Ele está fazendo muito sentido. O caos serve mais a Nirari do que a mim.
O dragão reaparece de uma parede de espinhos. Já me atrasei o suficiente.
“Muito bem. Suba. Slava e Urchin também virão. Vamos embora.”
Stiglitz grita algumas instruções para seus subordinados, principalmente para abandonar tudo e recuar em boa ordem. Temos muitos feridos, então levará algum tempo. Os cegos também terão que ser guiados. Ele também ordena que eles recuperem os pilotos dos caças e bombardeiros em mergulho enquanto eles fazem pousos de emergência em todo o campo de batalha, algo que eu não havia considerado. Sento no pescoço, Slava se posiciona sobre as asas com Stiglitz seguro entre nós. Urchin fica agarrado à cauda. Estamos no ar em pouco tempo, embora o medo ainda aperte meu coração. Acredito que cada segundo conta.
A estátua do dragão decola. Seu próprio voo me incomoda porque sua envergadura não deveria ser suficiente para sustentar seu peso pesado. Essa afronta à física faz cócegas na engenheira em mim, embora, tecnicamente, meu corpo também faça.
Outra parte espera que o Ancião nunca descubra que usei sua semelhança como transporte de carga, ou tudo está perdido.
Ninguém fala enquanto voamos para longe do campo de batalha e cruzamos as planícies desertas. A tensão é palpável. Até mesmo o nervosismo de Slava transparece em seu estoicismo.
“Você está bem?” sussurro.
“Sim. Só esperava ter mais tempo para me preparar para esse confronto final.”
“Eu não podia deixar os outros saberem…”
“Eu entendo, embora agora eu me pergunte como Nirari soube dessa pequena manobra.”
Suspiro. Para ser honesta, fui um pouco tola.
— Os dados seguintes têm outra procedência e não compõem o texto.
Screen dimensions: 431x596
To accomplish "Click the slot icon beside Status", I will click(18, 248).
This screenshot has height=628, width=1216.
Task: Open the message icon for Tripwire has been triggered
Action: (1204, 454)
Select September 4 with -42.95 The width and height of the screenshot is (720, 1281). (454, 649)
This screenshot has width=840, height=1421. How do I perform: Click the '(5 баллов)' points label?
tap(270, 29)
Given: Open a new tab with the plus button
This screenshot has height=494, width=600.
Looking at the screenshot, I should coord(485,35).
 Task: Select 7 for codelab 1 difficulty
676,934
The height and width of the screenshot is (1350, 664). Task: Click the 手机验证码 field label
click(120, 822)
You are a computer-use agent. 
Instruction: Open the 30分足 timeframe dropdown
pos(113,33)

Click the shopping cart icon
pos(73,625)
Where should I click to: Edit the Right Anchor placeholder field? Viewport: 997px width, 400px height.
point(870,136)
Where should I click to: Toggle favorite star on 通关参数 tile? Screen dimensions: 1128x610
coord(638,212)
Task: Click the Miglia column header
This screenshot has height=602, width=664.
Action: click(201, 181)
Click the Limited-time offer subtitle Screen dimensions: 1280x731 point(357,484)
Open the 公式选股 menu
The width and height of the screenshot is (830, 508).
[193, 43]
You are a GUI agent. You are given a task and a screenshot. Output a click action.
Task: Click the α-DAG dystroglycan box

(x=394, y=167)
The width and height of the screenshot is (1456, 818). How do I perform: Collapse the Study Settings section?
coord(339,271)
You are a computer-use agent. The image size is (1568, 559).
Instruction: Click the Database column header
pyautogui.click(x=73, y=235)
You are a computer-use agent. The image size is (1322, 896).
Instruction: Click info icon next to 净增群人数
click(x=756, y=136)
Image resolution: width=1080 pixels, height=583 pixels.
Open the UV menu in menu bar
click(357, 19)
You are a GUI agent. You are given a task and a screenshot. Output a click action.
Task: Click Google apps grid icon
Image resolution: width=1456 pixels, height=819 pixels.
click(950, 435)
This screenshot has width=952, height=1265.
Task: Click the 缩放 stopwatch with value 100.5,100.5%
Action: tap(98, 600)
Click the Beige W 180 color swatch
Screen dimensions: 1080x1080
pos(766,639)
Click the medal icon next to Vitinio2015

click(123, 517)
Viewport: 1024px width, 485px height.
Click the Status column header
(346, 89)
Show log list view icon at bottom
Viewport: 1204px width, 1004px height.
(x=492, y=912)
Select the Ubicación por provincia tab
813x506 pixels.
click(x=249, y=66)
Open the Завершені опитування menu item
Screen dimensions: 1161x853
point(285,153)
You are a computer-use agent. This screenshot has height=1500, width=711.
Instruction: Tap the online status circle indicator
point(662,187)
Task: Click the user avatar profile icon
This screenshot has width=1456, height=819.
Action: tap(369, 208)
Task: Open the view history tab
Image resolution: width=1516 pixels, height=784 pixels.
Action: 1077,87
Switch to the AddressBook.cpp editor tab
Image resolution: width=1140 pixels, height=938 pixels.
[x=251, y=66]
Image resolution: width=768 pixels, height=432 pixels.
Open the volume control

“Ele tem agentes e vampiros aliados do outro lado. Um deles deve ter opções de comunicação de longo alcance, algo que eu não considerei dada a aversão geral dos vampiros antigos por tecnologia. O plano funcionou na medida em que Nirari ficou preso pelos termos de nosso acordo até o fim da batalha. Infelizmente, seu pequeno truque no final pode desfazer qualquer vantagem que eu tenha conseguido obter.”
“Como estão as proteções?”
“Elas foram projetadas especificamente para pará-lo, então… muito boas. Ainda assim, com Semiramis ocupada, ele encontrará uma maneira de contorná-las.”
“Onde fica o local?”
“A cerca de trinta quilômetros da base aliada.”
Slava sibila de descrença. Nunca o ouvi fazer isso.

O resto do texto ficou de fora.